• **PROBLEM STATEMENT**
Without omitting anything, copy every entry word for word.

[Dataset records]
================

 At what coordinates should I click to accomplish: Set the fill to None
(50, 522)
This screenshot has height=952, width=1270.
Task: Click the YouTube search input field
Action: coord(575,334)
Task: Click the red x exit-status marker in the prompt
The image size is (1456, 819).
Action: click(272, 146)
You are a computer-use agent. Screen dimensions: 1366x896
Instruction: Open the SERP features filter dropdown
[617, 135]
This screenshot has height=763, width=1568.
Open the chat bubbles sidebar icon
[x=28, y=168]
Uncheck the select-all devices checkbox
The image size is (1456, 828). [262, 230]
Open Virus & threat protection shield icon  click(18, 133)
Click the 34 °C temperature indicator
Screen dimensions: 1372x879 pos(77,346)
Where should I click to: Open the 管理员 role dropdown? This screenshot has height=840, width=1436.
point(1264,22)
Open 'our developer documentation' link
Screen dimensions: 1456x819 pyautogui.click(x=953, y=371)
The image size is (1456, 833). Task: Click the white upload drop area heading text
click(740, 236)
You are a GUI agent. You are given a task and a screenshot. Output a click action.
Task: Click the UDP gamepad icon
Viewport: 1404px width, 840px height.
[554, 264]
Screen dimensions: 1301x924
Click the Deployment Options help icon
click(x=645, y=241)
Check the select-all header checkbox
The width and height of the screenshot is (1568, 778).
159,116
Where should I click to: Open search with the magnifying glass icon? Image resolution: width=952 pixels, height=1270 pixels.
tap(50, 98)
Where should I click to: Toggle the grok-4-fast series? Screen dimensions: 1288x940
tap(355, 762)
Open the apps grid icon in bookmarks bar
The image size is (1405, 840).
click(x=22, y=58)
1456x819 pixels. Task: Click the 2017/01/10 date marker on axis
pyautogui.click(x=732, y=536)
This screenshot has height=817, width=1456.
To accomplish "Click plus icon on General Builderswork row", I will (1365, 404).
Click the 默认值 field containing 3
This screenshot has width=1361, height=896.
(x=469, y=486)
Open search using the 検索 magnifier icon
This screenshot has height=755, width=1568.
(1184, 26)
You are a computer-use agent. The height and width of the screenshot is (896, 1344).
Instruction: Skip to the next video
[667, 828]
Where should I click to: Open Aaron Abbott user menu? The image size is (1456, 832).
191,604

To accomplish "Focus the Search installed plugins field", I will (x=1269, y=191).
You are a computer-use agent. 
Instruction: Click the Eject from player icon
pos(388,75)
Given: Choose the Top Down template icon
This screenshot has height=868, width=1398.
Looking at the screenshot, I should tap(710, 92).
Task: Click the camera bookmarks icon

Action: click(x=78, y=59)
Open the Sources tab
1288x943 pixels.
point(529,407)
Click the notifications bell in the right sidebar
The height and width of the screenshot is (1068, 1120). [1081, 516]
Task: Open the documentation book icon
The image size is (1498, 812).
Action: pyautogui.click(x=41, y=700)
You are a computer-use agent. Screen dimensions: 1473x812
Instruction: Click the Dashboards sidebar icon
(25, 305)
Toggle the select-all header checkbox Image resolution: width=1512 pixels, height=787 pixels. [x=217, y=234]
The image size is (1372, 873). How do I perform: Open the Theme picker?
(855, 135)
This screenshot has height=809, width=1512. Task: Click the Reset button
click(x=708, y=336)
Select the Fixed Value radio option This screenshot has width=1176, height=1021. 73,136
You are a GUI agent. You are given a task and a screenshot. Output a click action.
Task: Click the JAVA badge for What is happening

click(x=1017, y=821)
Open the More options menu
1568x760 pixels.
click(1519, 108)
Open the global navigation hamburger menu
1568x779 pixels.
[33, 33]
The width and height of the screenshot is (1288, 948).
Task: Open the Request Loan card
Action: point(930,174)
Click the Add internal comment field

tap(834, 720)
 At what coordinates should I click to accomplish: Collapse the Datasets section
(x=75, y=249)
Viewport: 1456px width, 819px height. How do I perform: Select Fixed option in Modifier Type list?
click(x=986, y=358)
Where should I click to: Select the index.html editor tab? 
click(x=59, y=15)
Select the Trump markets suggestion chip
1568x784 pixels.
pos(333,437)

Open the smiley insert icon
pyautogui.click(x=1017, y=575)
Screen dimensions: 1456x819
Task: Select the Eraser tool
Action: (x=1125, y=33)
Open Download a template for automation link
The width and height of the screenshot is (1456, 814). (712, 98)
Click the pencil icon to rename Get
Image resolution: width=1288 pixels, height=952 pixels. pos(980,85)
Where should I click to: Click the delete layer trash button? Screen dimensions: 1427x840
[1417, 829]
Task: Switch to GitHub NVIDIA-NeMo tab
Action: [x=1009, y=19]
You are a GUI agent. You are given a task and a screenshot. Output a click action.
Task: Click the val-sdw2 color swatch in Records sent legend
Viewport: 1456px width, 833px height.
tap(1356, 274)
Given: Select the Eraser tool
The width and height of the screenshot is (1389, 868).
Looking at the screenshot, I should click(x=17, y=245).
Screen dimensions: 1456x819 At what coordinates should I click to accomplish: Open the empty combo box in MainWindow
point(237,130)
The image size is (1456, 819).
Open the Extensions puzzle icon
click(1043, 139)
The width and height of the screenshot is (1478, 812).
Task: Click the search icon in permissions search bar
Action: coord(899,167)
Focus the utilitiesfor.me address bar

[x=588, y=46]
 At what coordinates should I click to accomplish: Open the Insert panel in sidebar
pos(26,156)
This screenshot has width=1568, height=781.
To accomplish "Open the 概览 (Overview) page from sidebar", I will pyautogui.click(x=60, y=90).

================

• **REPLY**
 At what coordinates should I click to accomplish: Set the fill to None
(50, 522)
This screenshot has height=952, width=1270.
Task: Click the YouTube search input field
Action: coord(575,334)
Task: Click the red x exit-status marker in the prompt
The image size is (1456, 819).
Action: click(272, 146)
You are a computer-use agent. Screen dimensions: 1366x896
Instruction: Open the SERP features filter dropdown
[617, 135]
This screenshot has height=763, width=1568.
Open the chat bubbles sidebar icon
[x=28, y=168]
Uncheck the select-all devices checkbox
The image size is (1456, 828). [262, 230]
Open Virus & threat protection shield icon  click(18, 133)
Click the 34 °C temperature indicator
Screen dimensions: 1372x879 pos(77,346)
Where should I click to: Open the 管理员 role dropdown? This screenshot has height=840, width=1436.
point(1264,22)
Open 'our developer documentation' link
Screen dimensions: 1456x819 pyautogui.click(x=953, y=371)
The image size is (1456, 833). Task: Click the white upload drop area heading text
click(740, 236)
You are a GUI agent. You are given a task and a screenshot. Output a click action.
Task: Click the UDP gamepad icon
Viewport: 1404px width, 840px height.
[554, 264]
Screen dimensions: 1301x924
Click the Deployment Options help icon
click(x=645, y=241)
Check the select-all header checkbox
The width and height of the screenshot is (1568, 778).
159,116
Where should I click to: Open search with the magnifying glass icon? Image resolution: width=952 pixels, height=1270 pixels.
tap(50, 98)
Where should I click to: Toggle the grok-4-fast series? Screen dimensions: 1288x940
tap(355, 762)
Open the apps grid icon in bookmarks bar
The image size is (1405, 840).
click(x=22, y=58)
1456x819 pixels. Task: Click the 2017/01/10 date marker on axis
pyautogui.click(x=732, y=536)
This screenshot has height=817, width=1456.
To accomplish "Click plus icon on General Builderswork row", I will (1365, 404).
Click the 默认值 field containing 3
This screenshot has width=1361, height=896.
(x=469, y=486)
Open search using the 検索 magnifier icon
This screenshot has height=755, width=1568.
(1184, 26)
You are a computer-use agent. The height and width of the screenshot is (896, 1344).
Instruction: Skip to the next video
[667, 828]
Where should I click to: Open Aaron Abbott user menu? The image size is (1456, 832).
191,604

To accomplish "Focus the Search installed plugins field", I will (x=1269, y=191).
You are a computer-use agent. 
Instruction: Click the Eject from player icon
pos(388,75)
Given: Choose the Top Down template icon
This screenshot has height=868, width=1398.
Looking at the screenshot, I should tap(710, 92).
Task: Click the camera bookmarks icon

Action: click(x=78, y=59)
Open the Sources tab
1288x943 pixels.
point(529,407)
Click the notifications bell in the right sidebar
The height and width of the screenshot is (1068, 1120). [1081, 516]
Task: Open the documentation book icon
The image size is (1498, 812).
Action: pyautogui.click(x=41, y=700)
You are a computer-use agent. Screen dimensions: 1473x812
Instruction: Click the Dashboards sidebar icon
(25, 305)
Toggle the select-all header checkbox Image resolution: width=1512 pixels, height=787 pixels. [x=217, y=234]
The image size is (1372, 873). How do I perform: Open the Theme picker?
(855, 135)
This screenshot has height=809, width=1512. Task: Click the Reset button
click(x=708, y=336)
Select the Fixed Value radio option This screenshot has width=1176, height=1021. 73,136
You are a GUI agent. You are given a task and a screenshot. Output a click action.
Task: Click the JAVA badge for What is happening

click(x=1017, y=821)
Open the More options menu
1568x760 pixels.
click(1519, 108)
Open the global navigation hamburger menu
1568x779 pixels.
[33, 33]
The width and height of the screenshot is (1288, 948).
Task: Open the Request Loan card
Action: point(930,174)
Click the Add internal comment field

tap(834, 720)
 At what coordinates should I click to accomplish: Collapse the Datasets section
(x=75, y=249)
Viewport: 1456px width, 819px height. How do I perform: Select Fixed option in Modifier Type list?
click(x=986, y=358)
Where should I click to: Select the index.html editor tab? 
click(x=59, y=15)
Select the Trump markets suggestion chip
1568x784 pixels.
pos(333,437)

Open the smiley insert icon
pyautogui.click(x=1017, y=575)
Screen dimensions: 1456x819
Task: Select the Eraser tool
Action: (x=1125, y=33)
Open Download a template for automation link
The width and height of the screenshot is (1456, 814). (712, 98)
Click the pencil icon to rename Get
Image resolution: width=1288 pixels, height=952 pixels. pos(980,85)
Where should I click to: Click the delete layer trash button? Screen dimensions: 1427x840
[1417, 829]
Task: Switch to GitHub NVIDIA-NeMo tab
Action: [x=1009, y=19]
You are a GUI agent. You are given a task and a screenshot. Output a click action.
Task: Click the val-sdw2 color swatch in Records sent legend
Viewport: 1456px width, 833px height.
tap(1356, 274)
Given: Select the Eraser tool
The width and height of the screenshot is (1389, 868).
Looking at the screenshot, I should click(x=17, y=245).
Screen dimensions: 1456x819 At what coordinates should I click to accomplish: Open the empty combo box in MainWindow
point(237,130)
The image size is (1456, 819).
Open the Extensions puzzle icon
click(1043, 139)
The width and height of the screenshot is (1478, 812).
Task: Click the search icon in permissions search bar
Action: coord(899,167)
Focus the utilitiesfor.me address bar

[x=588, y=46]
 At what coordinates should I click to accomplish: Open the Insert panel in sidebar
pos(26,156)
This screenshot has width=1568, height=781.
To accomplish "Open the 概览 (Overview) page from sidebar", I will pyautogui.click(x=60, y=90).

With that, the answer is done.